** Requirements **
Format the material below, from the line containing "Where should I click to: Open the" through the last line, as a numbered list, leaving out any blank lines.

━━━━━━━━━━━━━━━━

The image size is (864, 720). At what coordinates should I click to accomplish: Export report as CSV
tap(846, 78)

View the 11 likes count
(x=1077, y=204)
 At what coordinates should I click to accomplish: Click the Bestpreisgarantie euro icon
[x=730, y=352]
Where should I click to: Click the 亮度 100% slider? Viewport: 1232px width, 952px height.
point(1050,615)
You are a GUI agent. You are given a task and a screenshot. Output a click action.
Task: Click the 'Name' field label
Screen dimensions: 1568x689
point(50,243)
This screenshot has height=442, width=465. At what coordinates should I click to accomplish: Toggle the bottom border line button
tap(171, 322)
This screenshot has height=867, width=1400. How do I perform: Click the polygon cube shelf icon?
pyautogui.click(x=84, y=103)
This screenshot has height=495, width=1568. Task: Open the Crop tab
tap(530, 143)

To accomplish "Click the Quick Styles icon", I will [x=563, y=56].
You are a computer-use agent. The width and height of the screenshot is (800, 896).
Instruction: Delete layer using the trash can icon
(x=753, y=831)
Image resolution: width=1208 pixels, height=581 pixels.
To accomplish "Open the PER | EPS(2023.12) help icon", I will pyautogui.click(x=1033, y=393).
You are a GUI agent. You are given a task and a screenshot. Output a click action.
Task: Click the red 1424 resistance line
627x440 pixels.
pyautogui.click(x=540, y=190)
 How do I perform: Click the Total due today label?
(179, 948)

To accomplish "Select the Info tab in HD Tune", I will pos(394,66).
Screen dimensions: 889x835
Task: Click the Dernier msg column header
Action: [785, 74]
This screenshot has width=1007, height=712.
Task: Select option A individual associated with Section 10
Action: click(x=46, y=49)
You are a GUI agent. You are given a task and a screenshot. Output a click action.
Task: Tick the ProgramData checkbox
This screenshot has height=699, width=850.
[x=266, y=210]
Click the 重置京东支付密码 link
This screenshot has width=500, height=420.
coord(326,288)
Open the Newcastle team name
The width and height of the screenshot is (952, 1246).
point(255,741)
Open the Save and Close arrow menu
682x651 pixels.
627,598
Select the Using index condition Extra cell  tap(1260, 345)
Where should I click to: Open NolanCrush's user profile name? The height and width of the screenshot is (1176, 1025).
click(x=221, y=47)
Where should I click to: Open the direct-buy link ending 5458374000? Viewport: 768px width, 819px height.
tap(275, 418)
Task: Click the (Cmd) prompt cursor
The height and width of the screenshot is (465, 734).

━━━━━━━━━━━━━━━━

** Result for this task **
1. Where should I click to: Open the direct-buy link ending 5458374000? Viewport: 768px width, 819px height.
2. tap(275, 418)
3. Task: Click the (Cmd) prompt cursor
4. The height and width of the screenshot is (465, 734).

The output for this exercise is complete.